ASSIGNMENT -> The word "agent" marks the lines to find; copy every such line from the data below.

DATASET RECORDS ->
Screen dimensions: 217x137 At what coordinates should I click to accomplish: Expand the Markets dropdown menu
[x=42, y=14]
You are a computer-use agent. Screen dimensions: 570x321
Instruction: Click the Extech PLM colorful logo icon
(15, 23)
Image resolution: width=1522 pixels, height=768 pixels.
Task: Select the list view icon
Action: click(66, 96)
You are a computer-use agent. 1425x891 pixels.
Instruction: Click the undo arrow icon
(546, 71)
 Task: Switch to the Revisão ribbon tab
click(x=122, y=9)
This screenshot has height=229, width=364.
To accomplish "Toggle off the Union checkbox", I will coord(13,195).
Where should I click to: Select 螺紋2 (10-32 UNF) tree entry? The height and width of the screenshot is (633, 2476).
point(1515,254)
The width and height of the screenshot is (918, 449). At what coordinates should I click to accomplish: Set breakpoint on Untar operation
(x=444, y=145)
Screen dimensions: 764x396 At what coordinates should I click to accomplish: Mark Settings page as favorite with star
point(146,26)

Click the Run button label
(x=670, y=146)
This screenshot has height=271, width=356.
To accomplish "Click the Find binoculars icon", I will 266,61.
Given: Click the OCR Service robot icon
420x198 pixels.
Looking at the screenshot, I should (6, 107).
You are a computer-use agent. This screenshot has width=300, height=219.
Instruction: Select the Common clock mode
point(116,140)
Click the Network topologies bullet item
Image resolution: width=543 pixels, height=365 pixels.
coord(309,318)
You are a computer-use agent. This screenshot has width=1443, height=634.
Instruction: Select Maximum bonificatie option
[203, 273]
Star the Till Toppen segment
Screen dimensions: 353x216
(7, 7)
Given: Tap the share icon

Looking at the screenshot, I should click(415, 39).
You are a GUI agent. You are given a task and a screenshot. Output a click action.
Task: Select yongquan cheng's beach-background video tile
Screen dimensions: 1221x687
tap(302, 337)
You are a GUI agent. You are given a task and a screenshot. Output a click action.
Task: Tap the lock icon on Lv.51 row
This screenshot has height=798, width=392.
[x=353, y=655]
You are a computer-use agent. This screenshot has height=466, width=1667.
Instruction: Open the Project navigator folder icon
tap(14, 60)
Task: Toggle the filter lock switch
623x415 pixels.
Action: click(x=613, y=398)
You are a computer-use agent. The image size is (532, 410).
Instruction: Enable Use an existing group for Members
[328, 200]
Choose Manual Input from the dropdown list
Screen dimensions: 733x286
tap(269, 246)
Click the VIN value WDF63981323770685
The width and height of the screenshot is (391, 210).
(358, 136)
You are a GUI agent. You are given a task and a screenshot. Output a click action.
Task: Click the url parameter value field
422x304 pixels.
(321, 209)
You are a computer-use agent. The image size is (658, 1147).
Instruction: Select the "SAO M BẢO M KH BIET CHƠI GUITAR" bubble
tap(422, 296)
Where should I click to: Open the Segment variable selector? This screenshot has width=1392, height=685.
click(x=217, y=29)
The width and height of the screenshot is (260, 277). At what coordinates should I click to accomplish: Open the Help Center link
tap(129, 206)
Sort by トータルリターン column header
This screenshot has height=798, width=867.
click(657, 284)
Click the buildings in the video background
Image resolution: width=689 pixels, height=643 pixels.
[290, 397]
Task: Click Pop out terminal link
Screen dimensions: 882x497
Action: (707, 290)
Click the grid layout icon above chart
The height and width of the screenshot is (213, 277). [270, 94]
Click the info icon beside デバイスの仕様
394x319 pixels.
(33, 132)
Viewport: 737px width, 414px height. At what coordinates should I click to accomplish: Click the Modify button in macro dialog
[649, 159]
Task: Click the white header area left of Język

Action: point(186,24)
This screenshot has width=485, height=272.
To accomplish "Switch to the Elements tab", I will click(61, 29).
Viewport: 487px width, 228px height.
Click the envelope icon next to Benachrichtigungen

FINISHED TASK ->
You are a computer-use agent. Screen dimensions: 570x321
You are a computer-use agent. 1425x891 pixels.
You are a computer-use agent. This screenshot has width=300, height=219.
You are a computer-use agent. This screenshot has width=1443, height=634.
You are a GUI agent. You are given a task and a screenshot. Output a click action.
You are a GUI agent. You are given a task and a screenshot. Output a click action.
You are a computer-use agent. This screenshot has height=466, width=1667.
You are a computer-use agent. The image size is (532, 410).
You are a GUI agent. You are given a task and a screenshot. Output a click action.
You are a computer-use agent. The image size is (658, 1147).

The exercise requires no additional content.